■ **Task requirements**: Update the stretch of the records from the line containing "Screen dimensions: 1111x421" through the end of the records, replacing "scrollbar" with "scroll bar" and changing nothing else. Leave the pictures out of your answer.

■ **Dataset records**:
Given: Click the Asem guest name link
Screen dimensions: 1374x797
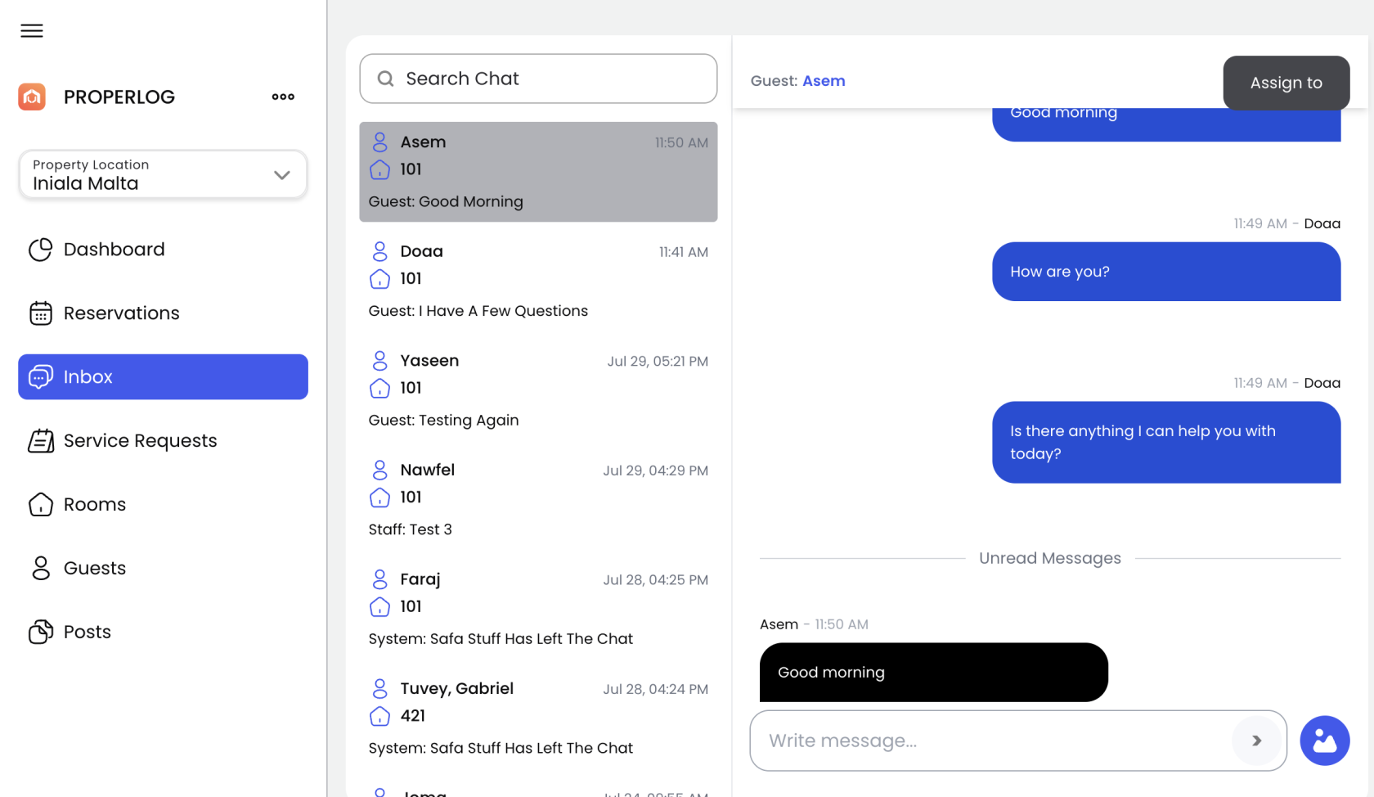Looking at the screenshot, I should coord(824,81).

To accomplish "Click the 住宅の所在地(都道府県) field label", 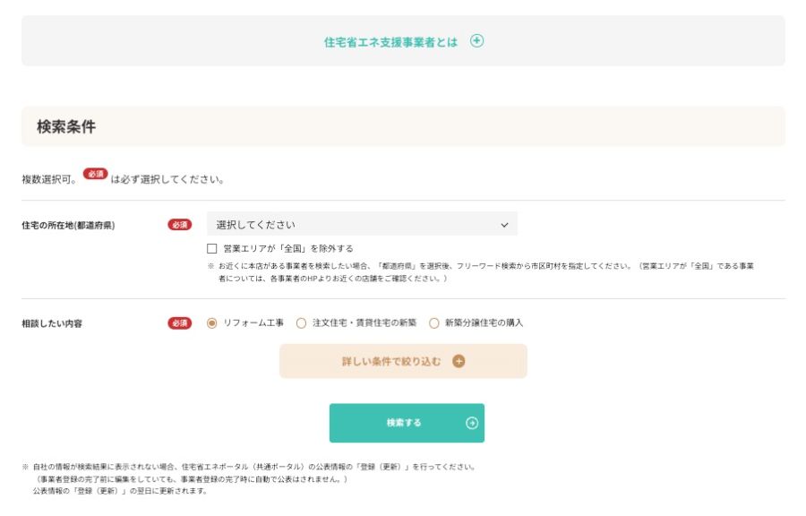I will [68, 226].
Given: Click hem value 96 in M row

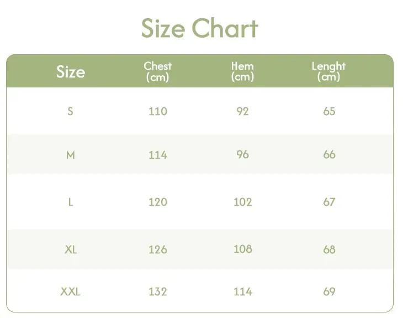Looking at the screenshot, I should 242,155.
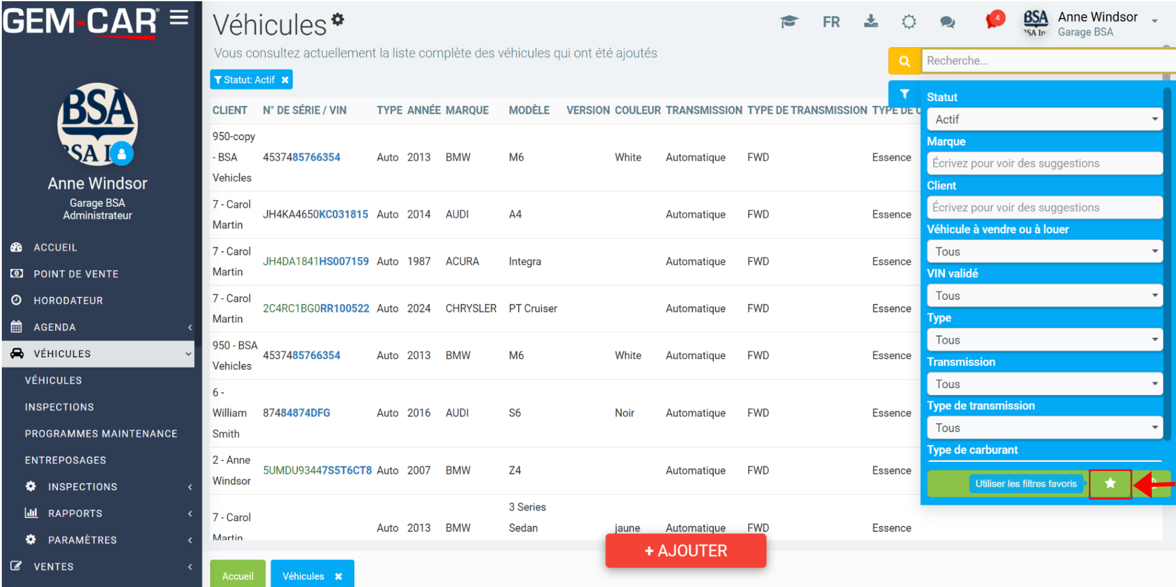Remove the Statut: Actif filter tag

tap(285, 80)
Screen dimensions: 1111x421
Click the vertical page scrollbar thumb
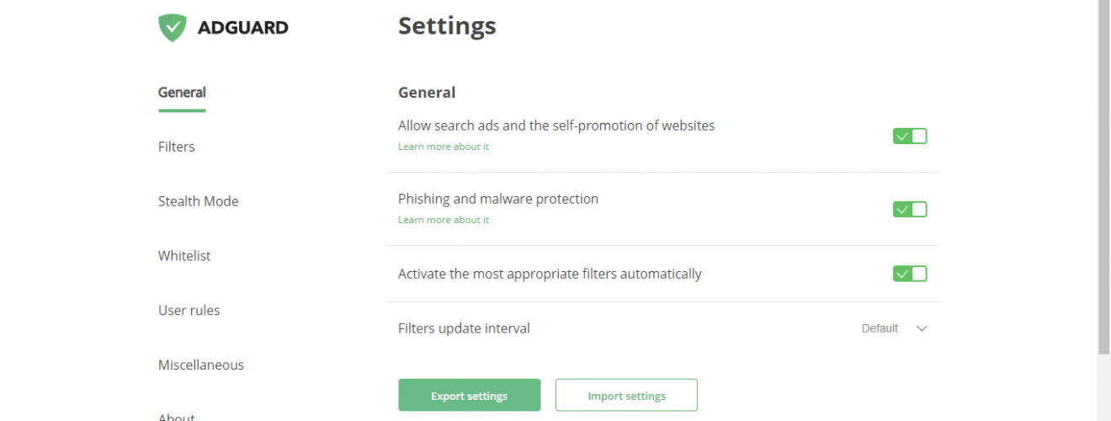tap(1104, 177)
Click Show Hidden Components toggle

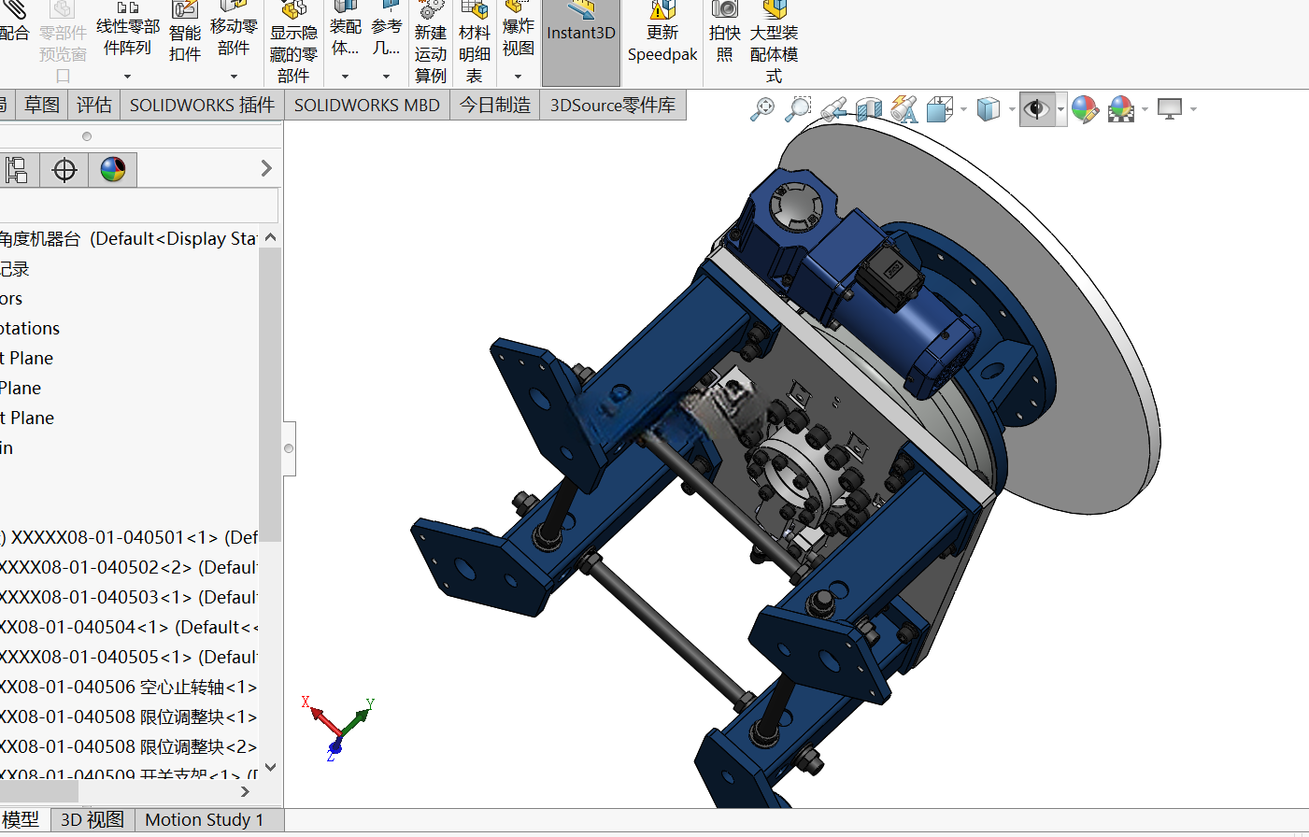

■ **Solved problem**:
Screen dimensions: 1111x421
Click the vertical page scroll bar thumb
tap(1104, 177)
Click Show Hidden Components toggle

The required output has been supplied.